> Consigne écrite 1
Répondez à ces questions à partir du texte sur le yoga, en marquant vos réponses de la même façon :
(a) Selon Camille, quels sont les deux outils dont on dispose pour se défendre ?
(b) Quel type d'espace de self-care les copines racisées de Camille fréquentent-elles plutôt ?
(c) D'après le texte, le yoga est à la base une pratique de quelle origine ?

> Texte source
────
L’un des aspects les plus importants de son métier à ses yeux, est de savoir à quel(s) corp(s) tu t’adresses et de t’adapter à ceux-ci. Il est indispensable « d’être attentif, de faire attention à son discours. Si tu fais des supers chiens tête en bas mais que tu as un discours grossophobe, ton impact n’est pas positif, il est négatif. Si tu parles du « féminin », du « masculin », pour les personnes LGBT, ça ne va pas. C’est très binaire, hyper sexiste, hyper hétéronormé. C’est aussi ça, s’adapter aux corps. » Le yoga est un outil politique parce qu’il permet de se reconnecter à soi, mais aussi aux autres comme l’explique Camille : « Les deux outils qu’on a pour se défendre ce sont notre corps et le groupe. On nous détache de notre corps, on en fait un corps objet, un corps qui sert à être beau, mais pas un corps qu’on ressent de l’intérieur, qu’on peut utiliser comme outil de résilience. On nous a sociabilisées à être des ennemies. Alors que le boys club, c’est intégré depuis l’enfance, depuis les matchs de foot. » C’est pourquoi selon elle, les espaces de yoga gagneraient à développer encore plus cet esprit de communauté, pour nous faire ressentir à quel point on peut créer de l’entraide, de la sororité, de l’adelphité.
Le yoga et l’appropriation culturelle
Il me semble d’ailleurs important de préciser que nous n’étions que des femmes blanches. Camille pense que « c’est aussi parce que face à ces espaces de self-care blancs, les personnes racisées ne se disent pas : ah bah je vais aller là-bas parce que ça va être un espace super safe où je vais pouvoir faire du politique. Elles savent que ce sont des espaces très blancs. J’ai pas mal de mes copines racisées qui vont plutôt, en termes d’espace de self care, fréquenter des cours de danse par exemple, où elles savent qu’elles vont être un peu plus majoritaires. C’est important de savoir que ces espaces sont ouverts mais que ce n’est pas pour ça que les gens vont venir. Les espaces de yoga sont très blancs et c’est un problème. Le yoga n’est pas une pratique de blanc.hes à la base, le yoga est une pratique indienne. Aux Etats-Unis, c’est flagrant parce qu’il y a énormément de personnes indiennes et une majorité de profs blanc.hes, de blanc·hes dans les espaces. Ici c’est un peu différent parce qu’il y a pas beaucoup de personnes indiennes avec une culture yogique. Il y en a, mais pas énormément. Du coup il y a moins ce truc de dépossession, mais ça ne veut pas dire qu’il n’y a pas d’enjeu racial. Les personnes racisées ne se sentent pas forcément légitimes à venir ou alors elles vont être « la meuf arabe », et oui c’est un problème. Il faut avoir un regard critique sur ça, et sur l’appropriation culturelle aussi. Dans le fond, l’industrie du yoga c’est aussi se faire de l’argent sur la culture d’un autre pays. A partir du moment où il y a que des blanc·hes dans un espace, évidemment tu blanchises. Mais la moindre des choses c’est justement de rappeler que ce n’est pas une pratique blanche. »
────
> Extraits de données
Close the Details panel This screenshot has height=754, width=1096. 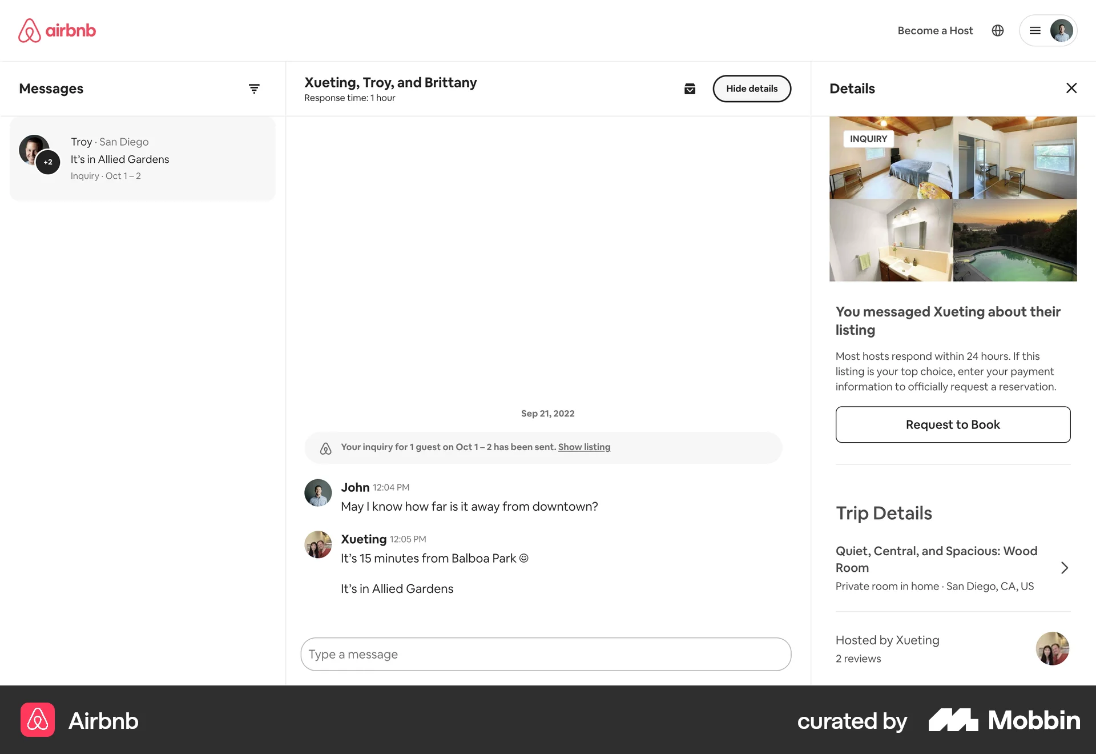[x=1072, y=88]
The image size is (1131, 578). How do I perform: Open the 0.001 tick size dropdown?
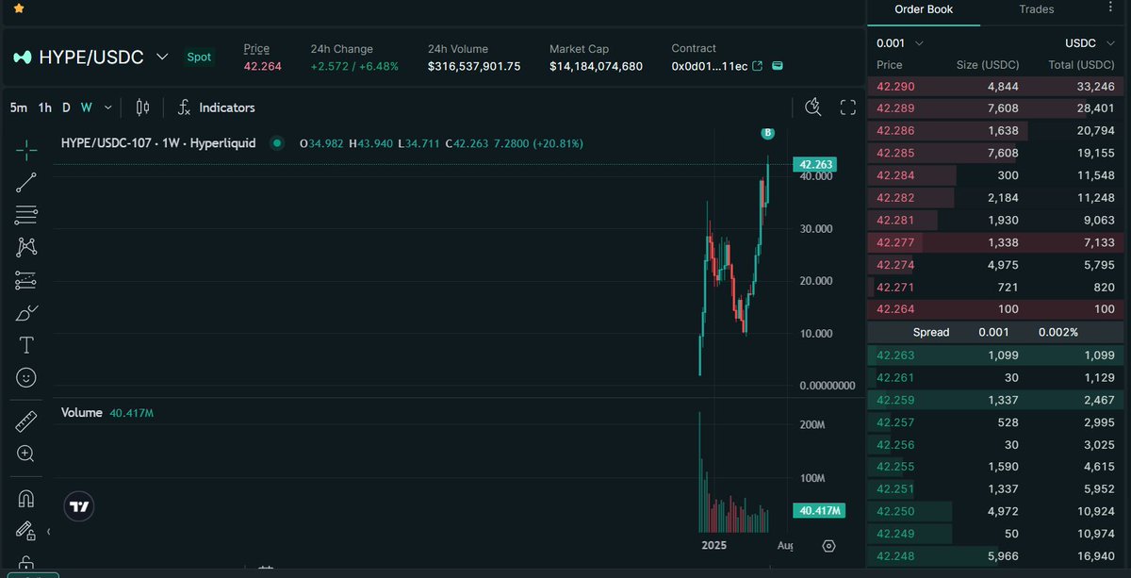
────
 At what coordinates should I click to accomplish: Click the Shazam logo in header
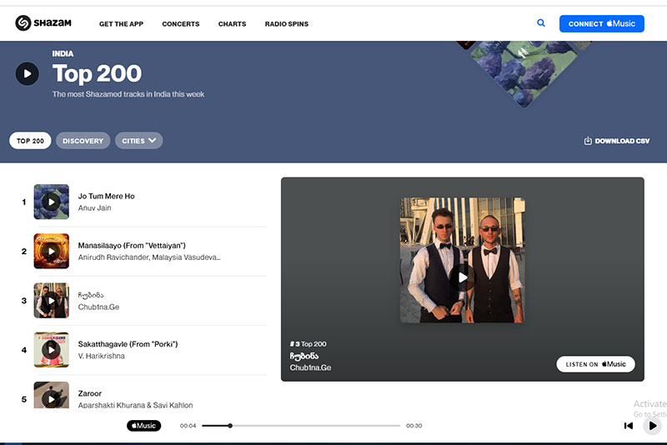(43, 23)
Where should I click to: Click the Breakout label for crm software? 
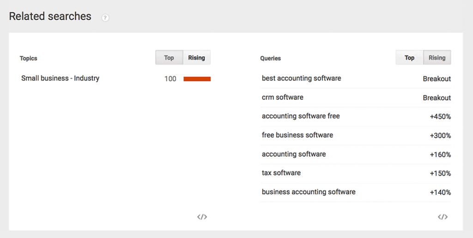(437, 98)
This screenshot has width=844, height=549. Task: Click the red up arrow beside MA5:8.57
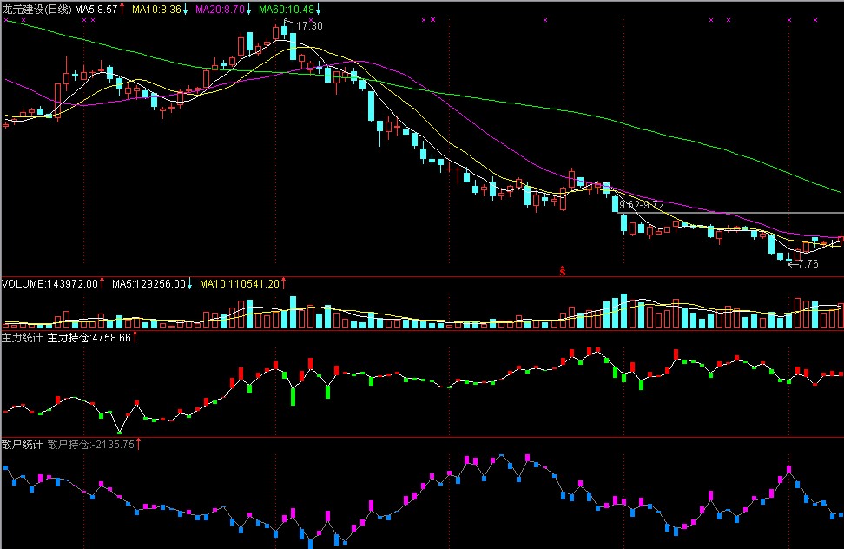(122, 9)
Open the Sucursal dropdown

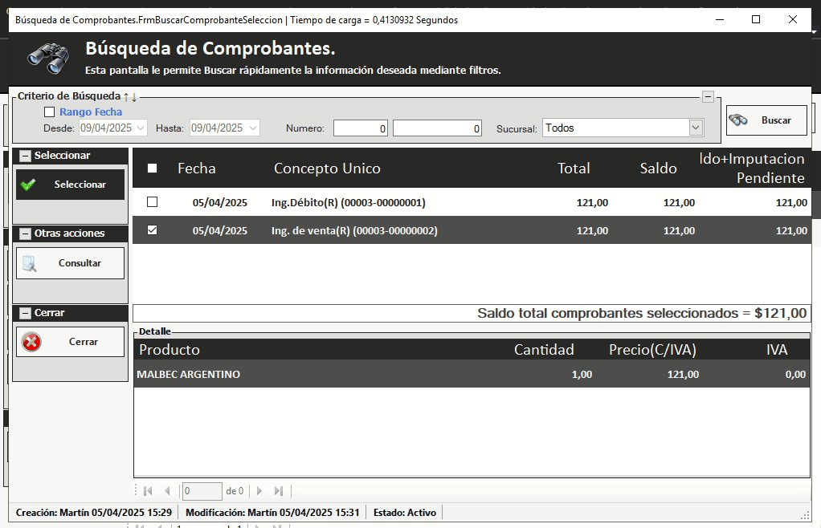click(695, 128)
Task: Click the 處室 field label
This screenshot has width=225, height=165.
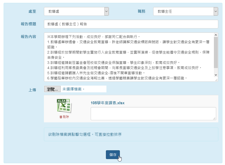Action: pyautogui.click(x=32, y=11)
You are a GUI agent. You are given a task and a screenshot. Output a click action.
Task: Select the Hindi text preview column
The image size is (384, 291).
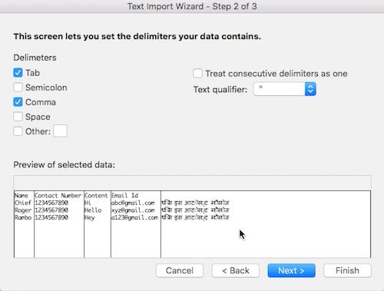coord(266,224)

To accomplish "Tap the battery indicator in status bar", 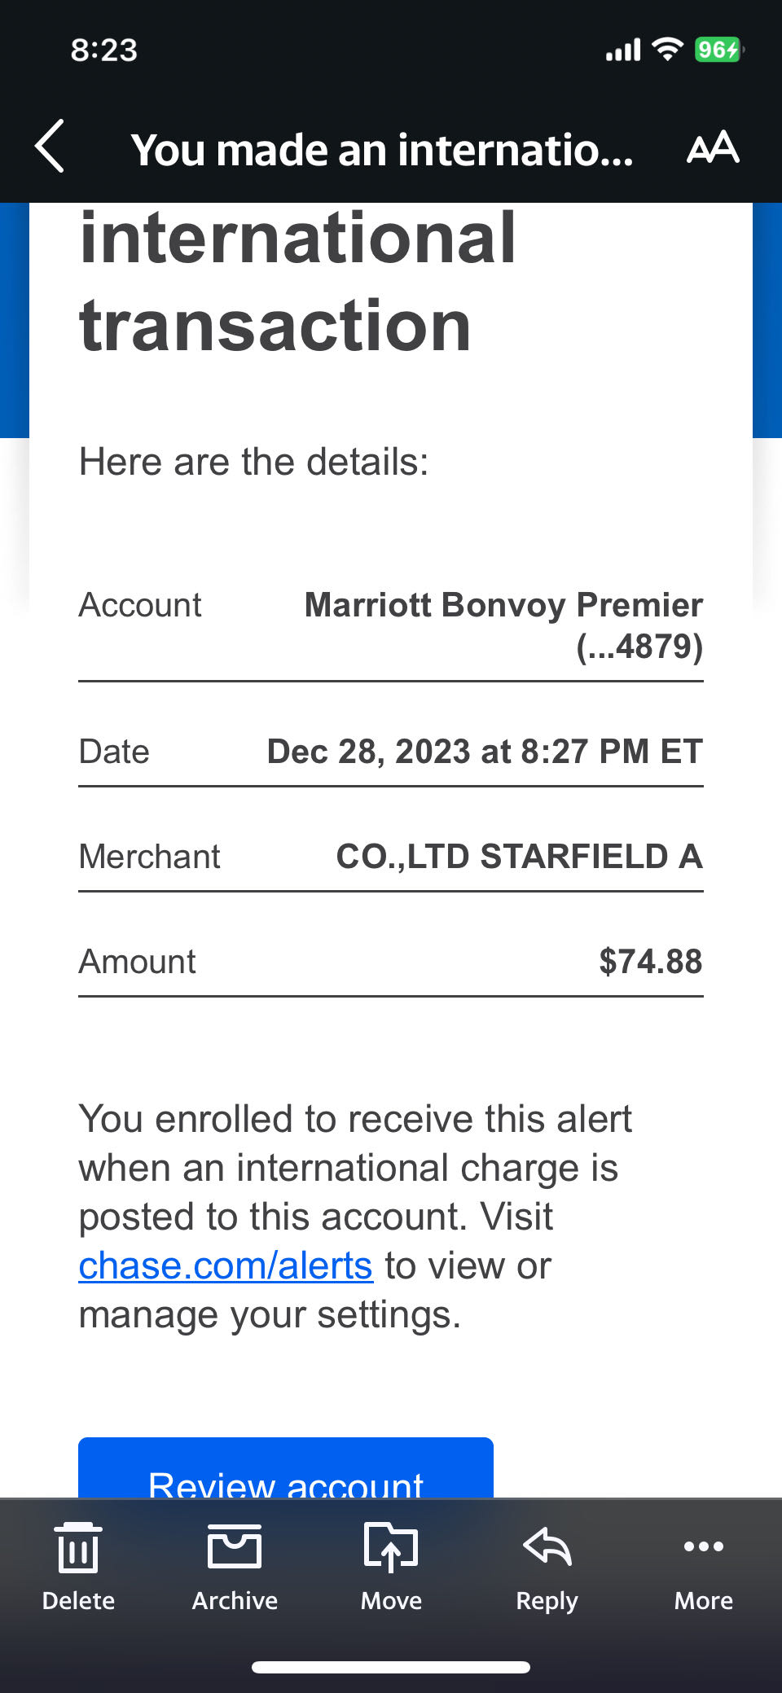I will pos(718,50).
────
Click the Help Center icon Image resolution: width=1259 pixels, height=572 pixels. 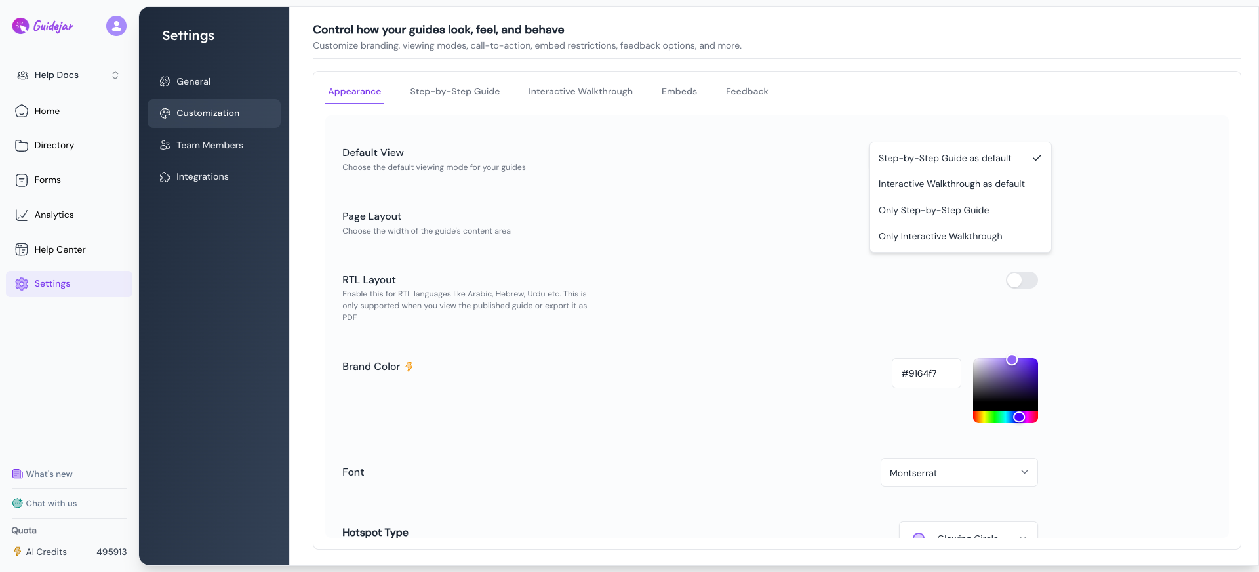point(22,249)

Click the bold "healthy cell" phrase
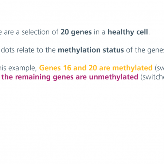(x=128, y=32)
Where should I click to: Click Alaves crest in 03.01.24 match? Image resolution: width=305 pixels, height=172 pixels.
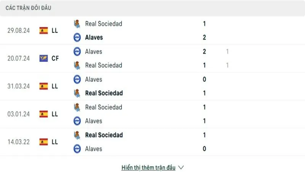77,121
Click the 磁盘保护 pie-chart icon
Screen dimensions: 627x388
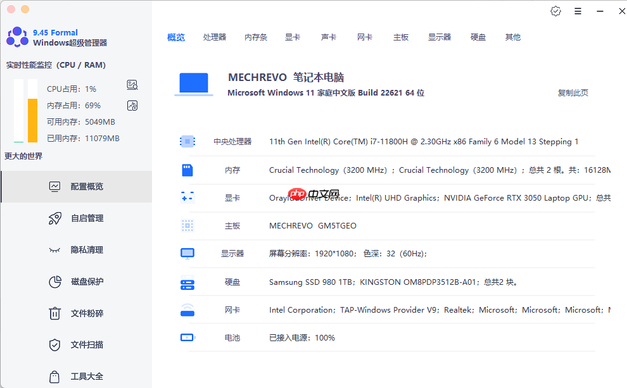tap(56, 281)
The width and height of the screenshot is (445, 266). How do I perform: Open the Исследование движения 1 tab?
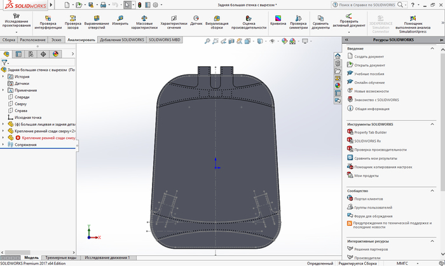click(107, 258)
────
> Consigne écrite 2
Présentez sous forme de liste numérotée, sans les lignes vides, la partie des entrées qui commence par la ligne contenant « Click the 磁盘保护 pie-chart icon » et se termine par celle contenant « click(107, 258) ». N'incluez pas les images dans votre réponse.

> Résultat attendu 1
(a) Ces deux outils sont notre corps et le groupe.
(b) Elles fréquentent plutôt des cours de danse.
(c) Le yoga est à la base une pratique indienne.

> Résultat attendu 2
1. Click the 磁盘保护 pie-chart icon
2. Screen dimensions: 627x388
3. tap(56, 281)
4. The width and height of the screenshot is (445, 266). How do I perform: Open the Исследование движения 1 tab?
5. click(107, 258)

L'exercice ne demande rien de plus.